*Instructions for the task*: Set down the entries that follow exactly as written, leaving out any images.

*Given records*:

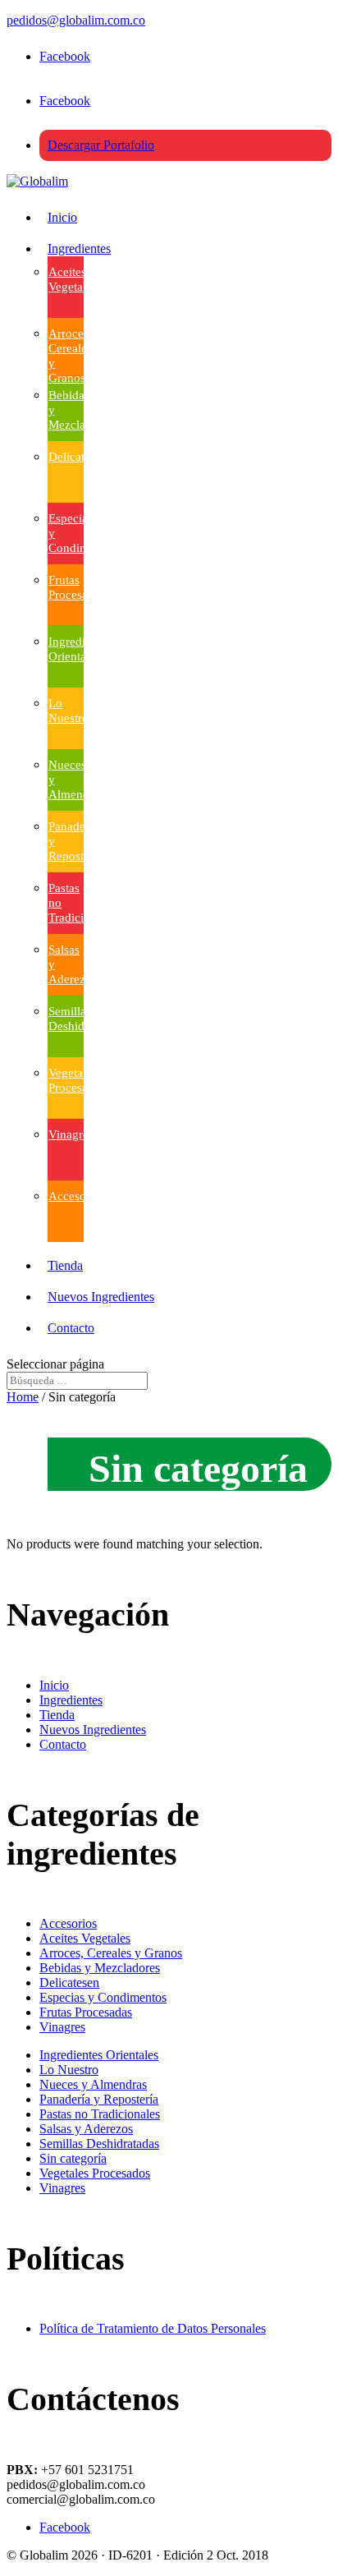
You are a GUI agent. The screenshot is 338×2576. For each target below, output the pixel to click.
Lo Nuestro (68, 2070)
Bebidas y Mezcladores (99, 1968)
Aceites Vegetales (84, 1938)
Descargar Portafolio (101, 145)
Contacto (71, 1328)
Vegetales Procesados (94, 2173)
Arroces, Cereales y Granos (110, 1953)
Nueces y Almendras (93, 2084)
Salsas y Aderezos (86, 2129)
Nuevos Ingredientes (101, 1297)
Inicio (62, 217)
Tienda (65, 1265)
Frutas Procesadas (85, 2012)
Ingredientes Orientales (98, 2055)
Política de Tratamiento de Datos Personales (152, 2328)
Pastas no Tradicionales (99, 2114)
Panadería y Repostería (98, 2099)
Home (23, 1397)
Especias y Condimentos (103, 1997)
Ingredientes (79, 248)
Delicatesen (77, 456)
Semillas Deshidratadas (99, 2143)
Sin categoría (73, 2158)
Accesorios (76, 1196)
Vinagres (71, 1134)
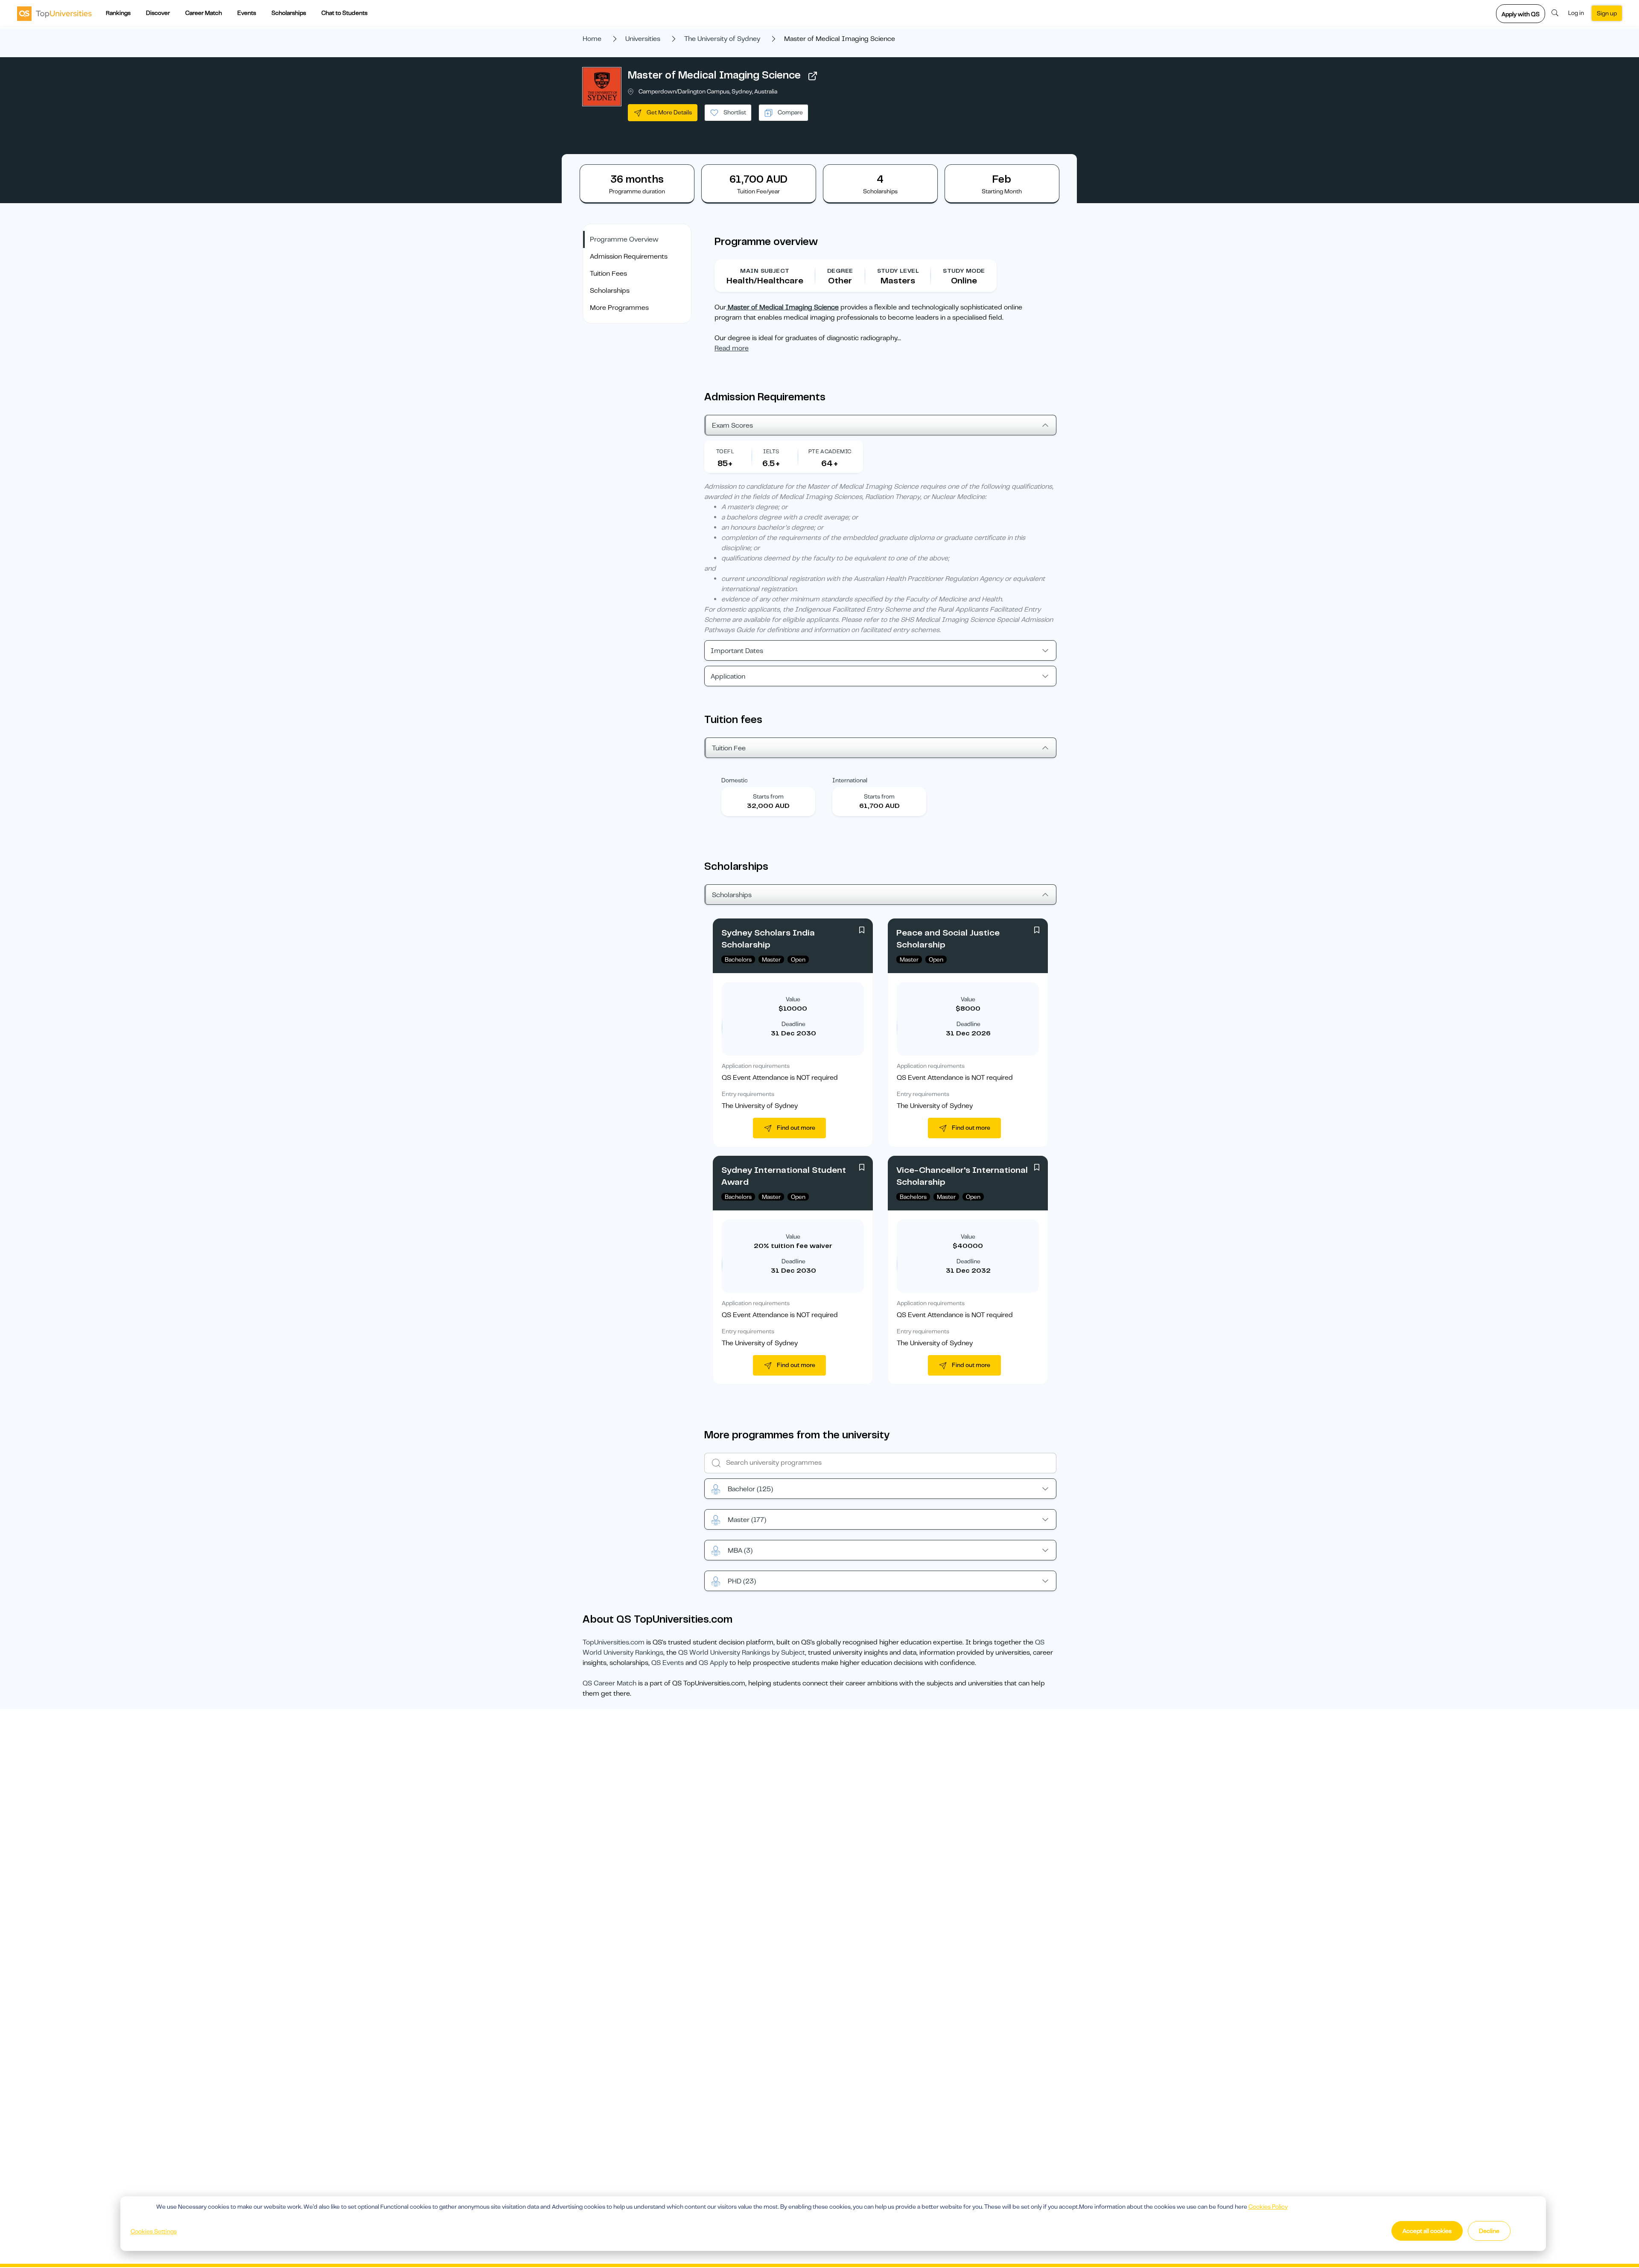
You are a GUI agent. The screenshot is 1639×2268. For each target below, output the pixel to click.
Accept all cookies (1427, 2231)
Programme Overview (624, 239)
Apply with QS (1521, 14)
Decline (1489, 2231)
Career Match (203, 13)
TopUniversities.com (614, 1642)
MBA (740, 1550)
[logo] (54, 13)
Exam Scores (732, 425)
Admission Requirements (629, 256)
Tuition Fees (608, 273)
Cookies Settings (154, 2231)
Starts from (768, 796)
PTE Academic (830, 451)
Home (592, 39)
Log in (1576, 13)
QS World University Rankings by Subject (741, 1652)
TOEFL (725, 451)
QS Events (667, 1663)
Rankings (118, 13)
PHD (742, 1581)
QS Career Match (609, 1683)
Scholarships (288, 13)
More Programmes (619, 307)
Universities (642, 39)
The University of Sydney (722, 39)
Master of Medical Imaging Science (714, 75)
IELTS (771, 451)
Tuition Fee (729, 748)
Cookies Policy (1268, 2206)
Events (246, 13)
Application (728, 676)
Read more (732, 348)
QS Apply (713, 1663)
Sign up (1607, 13)
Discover (158, 13)
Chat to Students (344, 13)
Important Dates (737, 651)
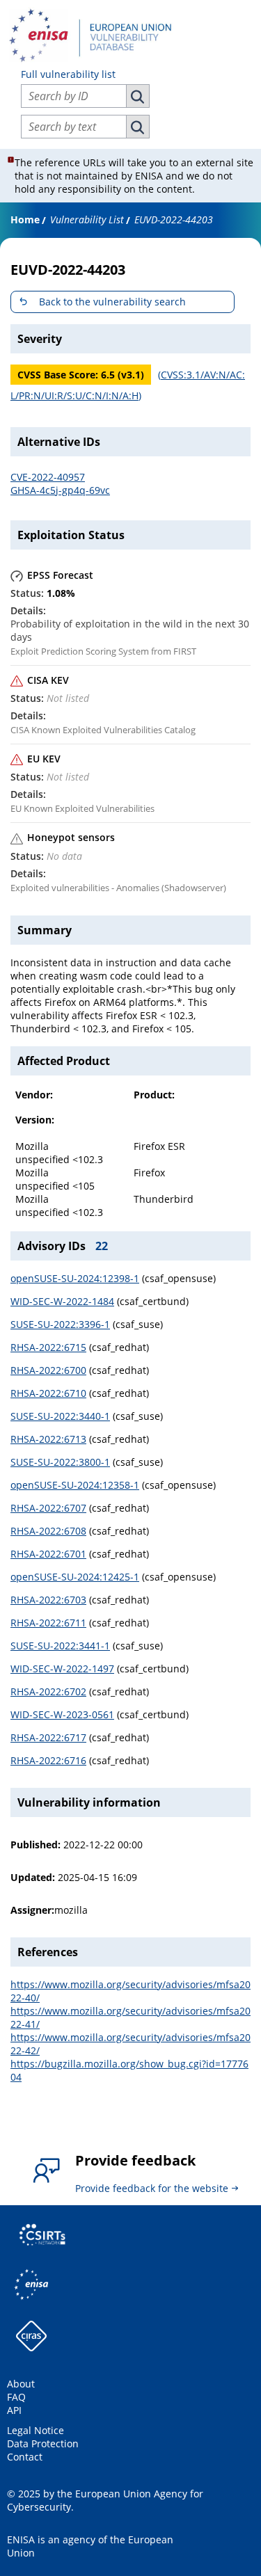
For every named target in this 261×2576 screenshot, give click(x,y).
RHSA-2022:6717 (48, 1737)
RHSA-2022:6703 (48, 1599)
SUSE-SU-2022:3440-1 (60, 1416)
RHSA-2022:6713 (48, 1439)
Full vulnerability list (68, 74)
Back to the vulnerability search (112, 301)
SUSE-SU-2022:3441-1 (60, 1645)
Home (25, 219)
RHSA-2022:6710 (48, 1393)
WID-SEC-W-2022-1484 (62, 1301)
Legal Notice (35, 2430)
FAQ (16, 2396)
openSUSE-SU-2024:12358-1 (74, 1484)
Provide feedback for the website (151, 2188)
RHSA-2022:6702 (48, 1691)
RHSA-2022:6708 (48, 1530)
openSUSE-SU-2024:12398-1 (74, 1278)
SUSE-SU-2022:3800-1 (60, 1462)
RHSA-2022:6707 (48, 1507)
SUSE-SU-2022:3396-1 (60, 1324)
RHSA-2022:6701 (48, 1553)
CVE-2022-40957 (47, 476)
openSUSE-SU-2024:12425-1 (74, 1576)
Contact (24, 2456)
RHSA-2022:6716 (48, 1760)
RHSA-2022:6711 (48, 1622)
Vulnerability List (87, 219)
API (14, 2410)
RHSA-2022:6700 (48, 1370)
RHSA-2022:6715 (48, 1347)
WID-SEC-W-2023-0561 (62, 1714)
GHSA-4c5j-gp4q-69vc (60, 490)
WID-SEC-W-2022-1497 (62, 1668)
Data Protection (43, 2443)
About (21, 2383)
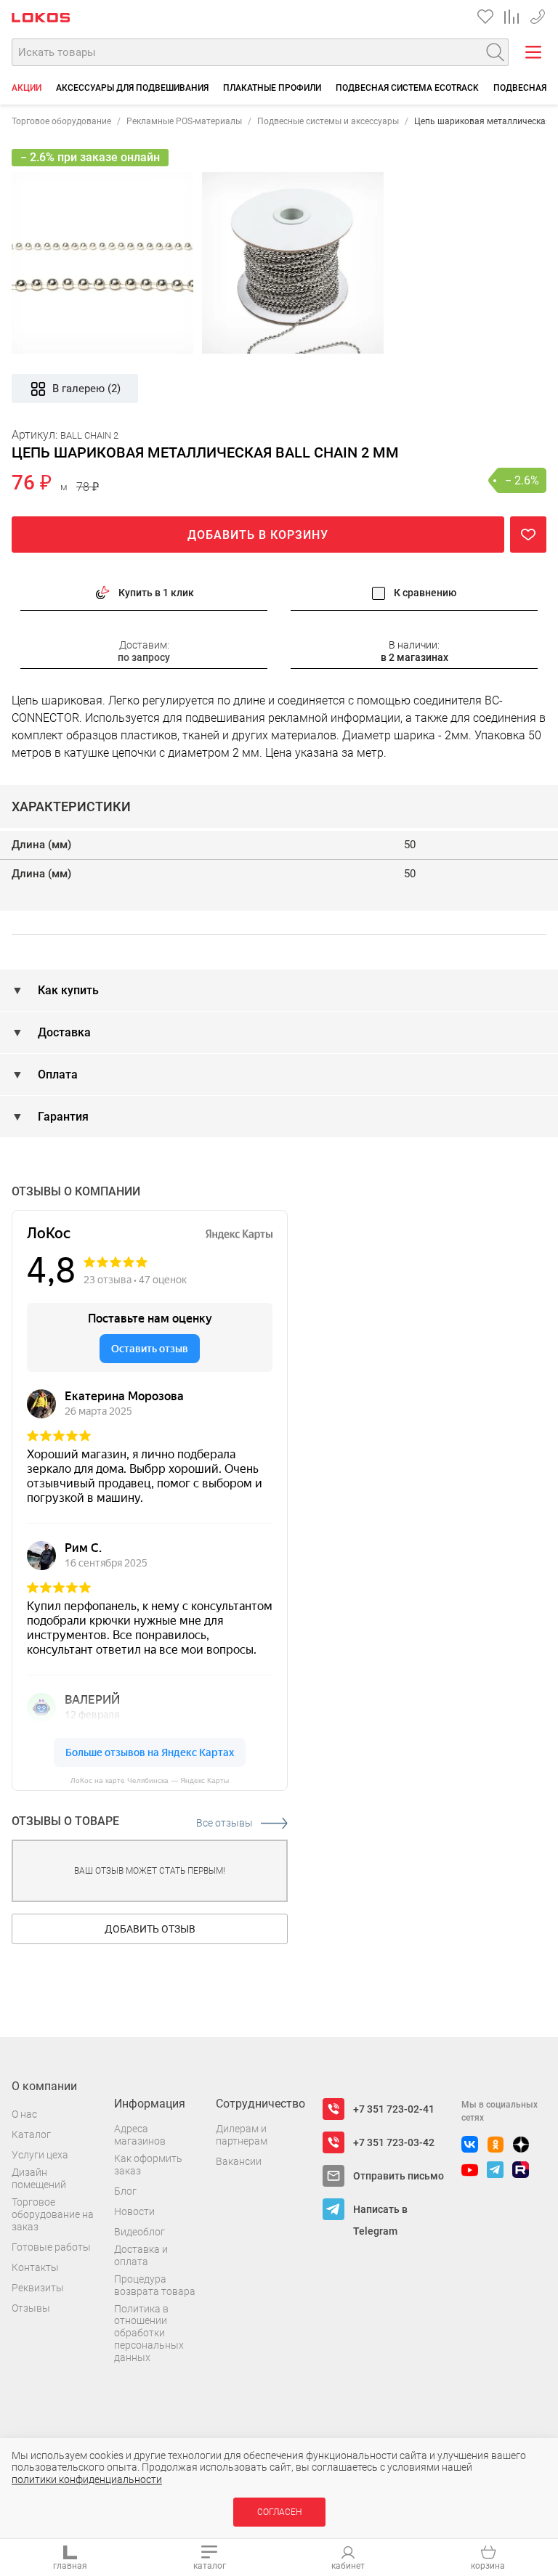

*Your response*:
You are a GUI agent. The screenshot is 338×2576. For each target below, output the pixel to click.
Lo Nuestro (68, 2070)
Bebidas y Mezcladores (99, 1968)
Aceites Vegetales (84, 1938)
Descargar Portafolio (101, 145)
Contacto (71, 1328)
Vegetales Procesados (94, 2173)
Arroces, Cereales y Granos (110, 1953)
Nueces y Almendras (93, 2084)
Salsas y Aderezos (86, 2129)
Nuevos Ingredientes (101, 1297)
Inicio (62, 217)
Tienda (65, 1265)
Frutas Procesadas (85, 2012)
Ingredientes Orientales (98, 2055)
Política de Tratamiento de Datos Personales (152, 2328)
Pastas no Tradicionales (99, 2114)
Panadería y Repostería (98, 2099)
Home (23, 1397)
Especias y Condimentos (103, 1997)
Ingredientes (79, 248)
Delicatesen (77, 456)
Semillas Deshidratadas (99, 2143)
Sin categoría (73, 2158)
Accesorios (76, 1196)
Vinagres (71, 1134)
You are a GUI agent. The screenshot is 1639×2268. For each target below, output the pixel to click.
Accept all cookies (1427, 2231)
Programme Overview (624, 239)
Apply with QS (1521, 14)
Decline (1489, 2231)
Career Match (203, 13)
TopUniversities.com (614, 1642)
MBA (740, 1550)
[logo] (54, 13)
Exam Scores (732, 425)
Admission Requirements (629, 256)
Tuition Fees (608, 273)
Cookies Settings (154, 2231)
Starts from (768, 796)
PTE Academic (830, 451)
Home (592, 39)
Log in (1576, 13)
QS World University Rankings by Subject (741, 1652)
TOEFL (725, 451)
QS Events (667, 1663)
Rankings (118, 13)
PHD (742, 1581)
QS Career Match (609, 1683)
Scholarships (288, 13)
More Programmes (619, 307)
Universities (642, 39)
The University of Sydney (722, 39)
Master of Medical Imaging Science (714, 75)
IELTS (771, 451)
Tuition Fee (729, 748)
Cookies Policy (1268, 2206)
Events (246, 13)
Application (728, 676)
Read more (732, 348)
QS Apply (713, 1663)
Sign up (1607, 13)
Discover (158, 13)
Chat to Students (344, 13)
Important Dates (737, 651)
For every named target in this 261×2576 screenshot, give click(x,y).
RHSA-2022:6717 (48, 1737)
RHSA-2022:6703 (48, 1599)
SUSE-SU-2022:3440-1 (60, 1416)
RHSA-2022:6713 (48, 1439)
Full vulnerability list (68, 74)
Back to the vulnerability search (112, 301)
SUSE-SU-2022:3441-1 (60, 1645)
Home (25, 219)
RHSA-2022:6710 (48, 1393)
WID-SEC-W-2022-1484 (62, 1301)
Legal Notice (35, 2430)
FAQ (16, 2396)
openSUSE-SU-2024:12358-1 (74, 1484)
Provide feedback for the website (151, 2188)
RHSA-2022:6702 (48, 1691)
RHSA-2022:6708 (48, 1530)
openSUSE-SU-2024:12398-1 (74, 1278)
SUSE-SU-2022:3800-1 (60, 1462)
RHSA-2022:6707 (48, 1507)
SUSE-SU-2022:3396-1 (60, 1324)
RHSA-2022:6701 (48, 1553)
CVE-2022-40957 (47, 476)
openSUSE-SU-2024:12425-1 (74, 1576)
Contact (24, 2456)
RHSA-2022:6716 (48, 1760)
RHSA-2022:6711 (48, 1622)
Vulnerability List (87, 219)
API (14, 2410)
RHSA-2022:6700 (48, 1370)
RHSA-2022:6715 (48, 1347)
WID-SEC-W-2023-0561 (62, 1714)
GHSA-4c5j-gp4q-69vc (60, 490)
WID-SEC-W-2022-1497 (62, 1668)
Data Protection (43, 2443)
About (21, 2383)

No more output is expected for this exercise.